# cichlid with eye problem



## dpwell (Jan 4, 2013)

Hi

I noticed this puffy and swollen eye after a tank cleaning - I may have inadvertently hit the fish, I'm not sure. Thanks for any advice.


----------



## mrbob (Aug 9, 2012)

Looks like pop eye I would remove him to hospital tank and treat with myacin or other antibiotic for pop eye!


----------



## charles (Apr 21, 2010)

dpwell said:


> Hi
> 
> I noticed this puffy and swollen eye after a tank cleaning - I may have inadvertently hit the fish, I'm not sure. Thanks for any advice.
> View attachment 59729


It is not as easy as you think to damage an eye of a fish while you are doing tank cleaning. They can swim away pretty fast.

By the look of it, it is most likely pop eye which is related to water issue.
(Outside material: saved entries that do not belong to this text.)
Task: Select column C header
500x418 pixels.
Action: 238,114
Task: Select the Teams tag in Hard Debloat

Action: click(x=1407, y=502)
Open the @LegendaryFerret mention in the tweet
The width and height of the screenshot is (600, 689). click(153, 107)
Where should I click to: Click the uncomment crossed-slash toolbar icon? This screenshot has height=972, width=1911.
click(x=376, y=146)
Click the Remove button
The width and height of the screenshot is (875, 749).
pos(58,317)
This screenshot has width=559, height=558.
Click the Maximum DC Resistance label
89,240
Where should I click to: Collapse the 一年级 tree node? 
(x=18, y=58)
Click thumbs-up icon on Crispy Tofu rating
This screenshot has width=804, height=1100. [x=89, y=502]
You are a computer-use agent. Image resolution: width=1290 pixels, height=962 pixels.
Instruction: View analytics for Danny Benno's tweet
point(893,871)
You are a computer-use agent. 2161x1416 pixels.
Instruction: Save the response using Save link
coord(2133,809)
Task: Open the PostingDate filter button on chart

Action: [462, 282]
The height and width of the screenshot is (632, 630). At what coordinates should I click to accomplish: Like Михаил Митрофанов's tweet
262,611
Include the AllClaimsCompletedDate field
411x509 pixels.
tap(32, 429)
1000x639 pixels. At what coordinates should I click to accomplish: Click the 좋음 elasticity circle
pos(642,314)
You can remove it and treat it in another tank. But my suggestion is to just keep your water clean and do more often water changes. Monitor your water parameter. It should heal itself with just clean water.


----------



## KeyLime (Jun 29, 2014)

Does it fight with any other fish or get picked at?


----------



## dpwell (Jan 4, 2013)

KeyLime said:


> Does it fight with any other fish or get picked at?


There's another cichlid that was quite aggressive towards it for a while but lately the situation has improved.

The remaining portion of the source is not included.